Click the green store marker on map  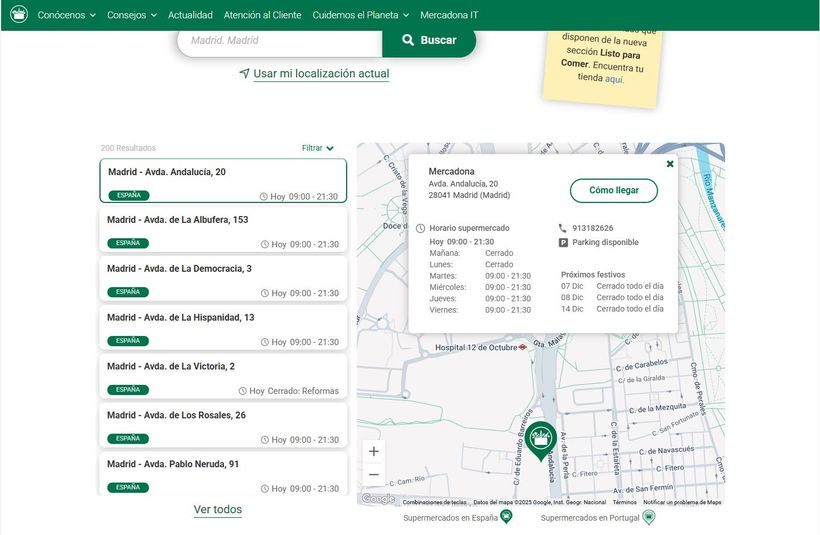pos(541,439)
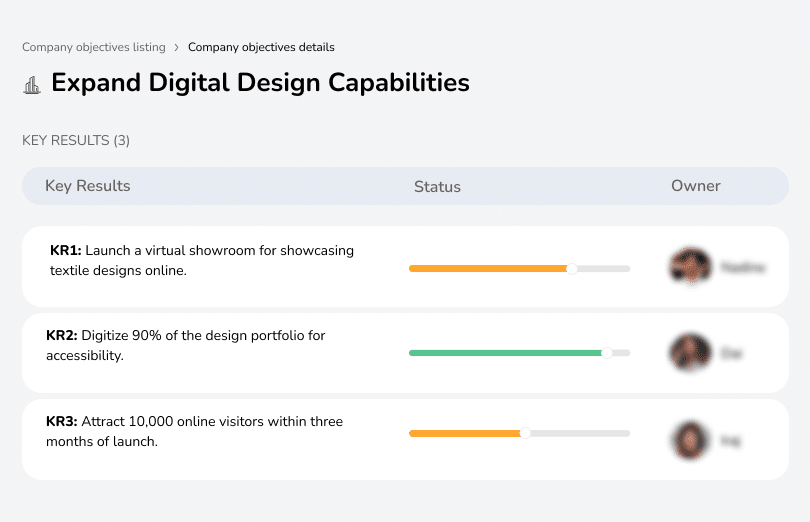Viewport: 810px width, 522px height.
Task: Click the green KR2 progress slider handle
Action: click(x=606, y=353)
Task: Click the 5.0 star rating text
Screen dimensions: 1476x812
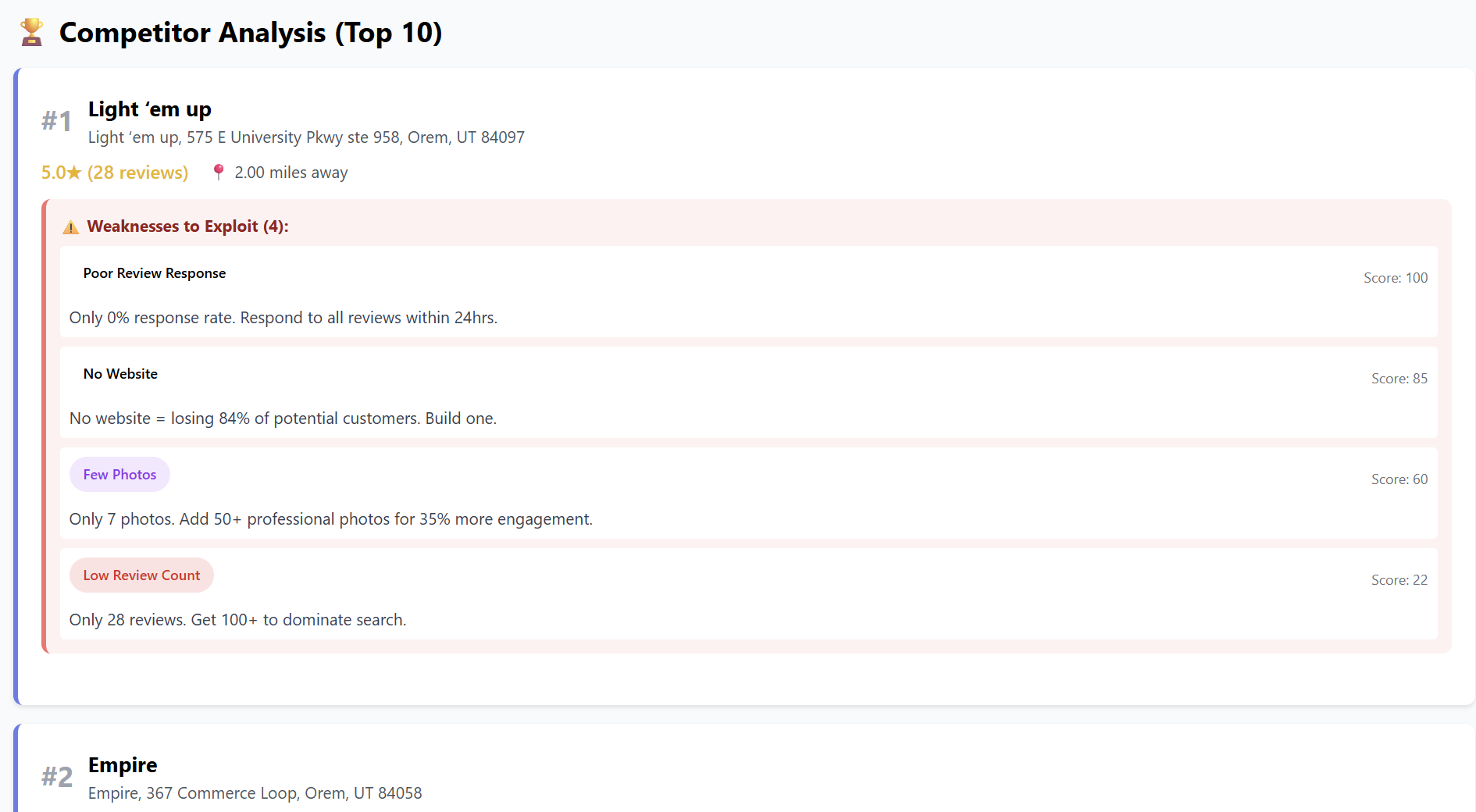Action: tap(115, 173)
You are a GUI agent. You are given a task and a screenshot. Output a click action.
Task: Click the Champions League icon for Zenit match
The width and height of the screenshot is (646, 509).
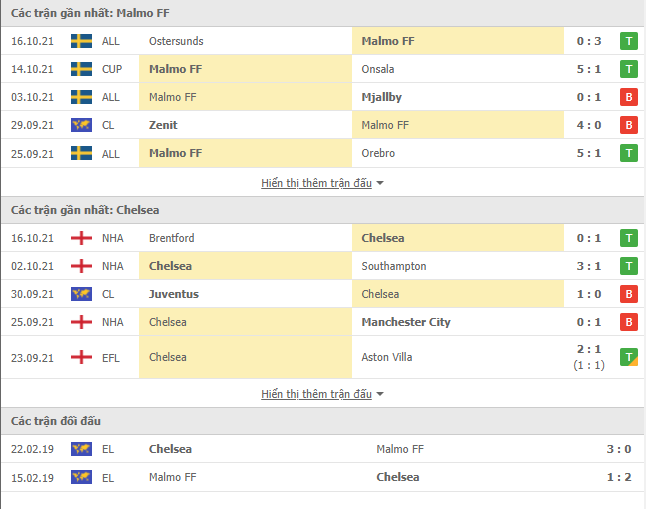pyautogui.click(x=81, y=125)
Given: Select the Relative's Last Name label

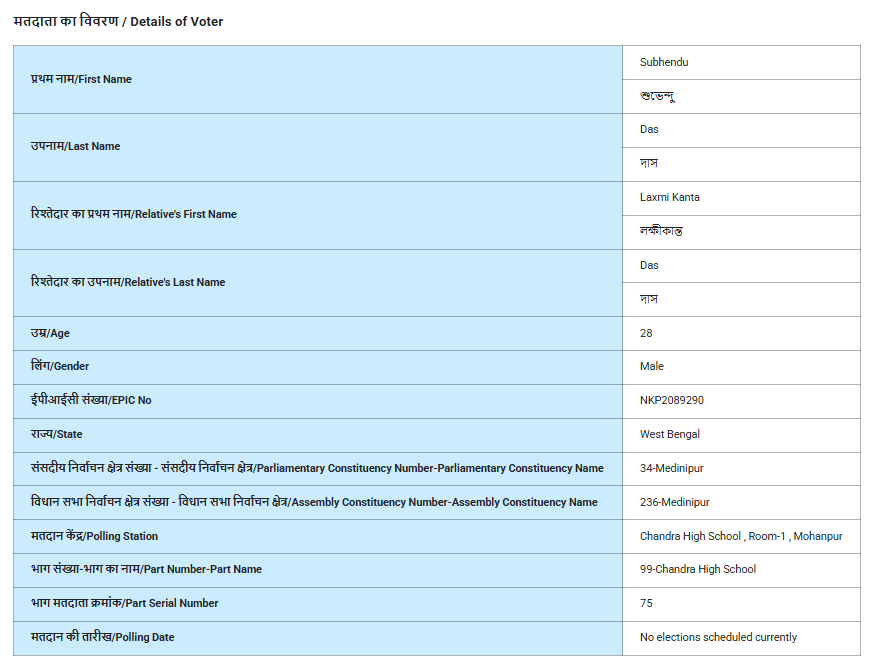Looking at the screenshot, I should pos(128,282).
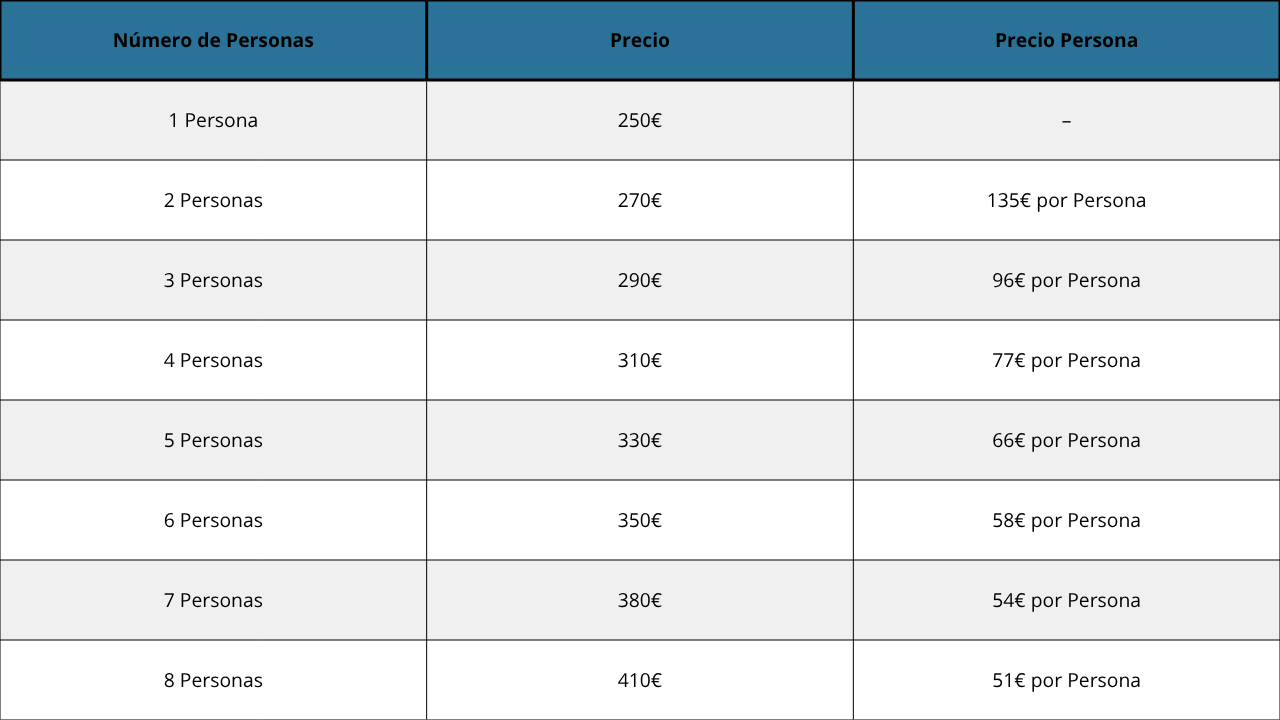This screenshot has width=1280, height=720.
Task: Click the "Precio Persona" column header
Action: click(x=1066, y=41)
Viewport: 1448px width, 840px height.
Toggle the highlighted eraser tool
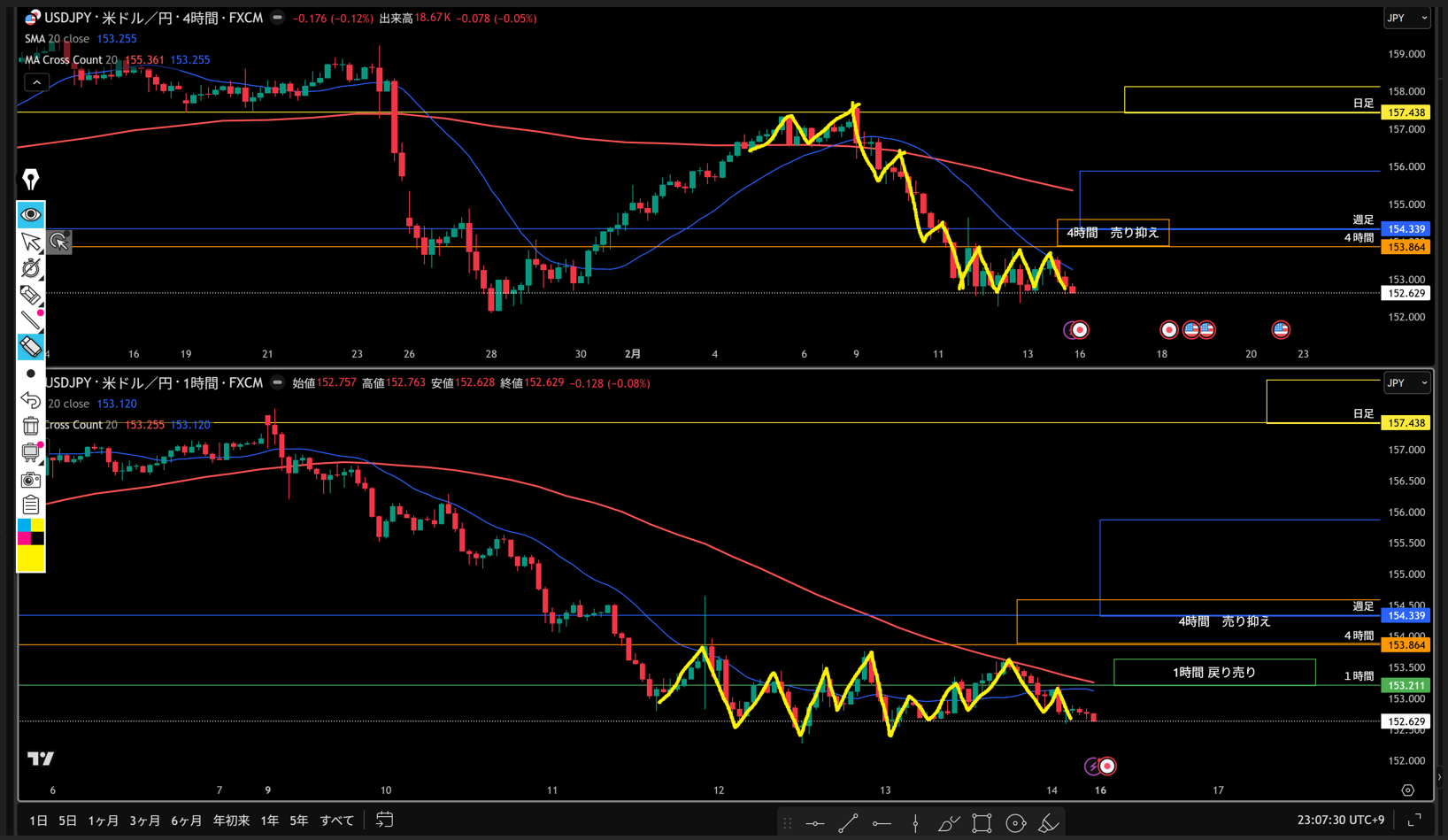(x=31, y=347)
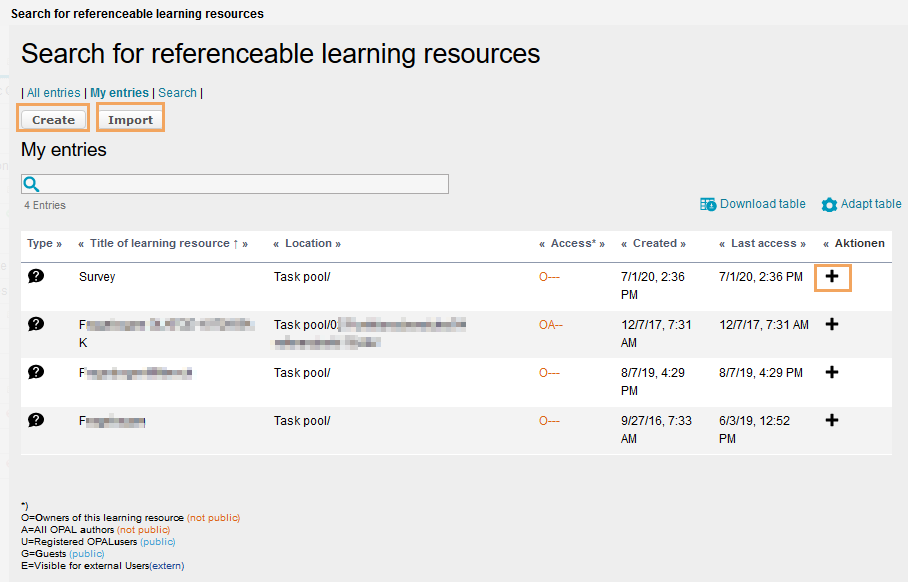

____________

### ASSIGNMENT
Only the lines from the line with "Task: Click the Champions" through the end of the entries above, copied exactly and with both ends included, belong in the response; the pictures do not.

### EXPECTED ANSWER
Task: Click the Champions League icon for Zenit match
The width and height of the screenshot is (646, 509).
pyautogui.click(x=81, y=125)
Given: Select the Relative's Last Name label

Looking at the screenshot, I should pos(128,282).
This screenshot has width=1280, height=720.
Task: Click the "Precio Persona" column header
Action: click(x=1066, y=41)
Viewport: 1448px width, 840px height.
Toggle the highlighted eraser tool
(x=31, y=347)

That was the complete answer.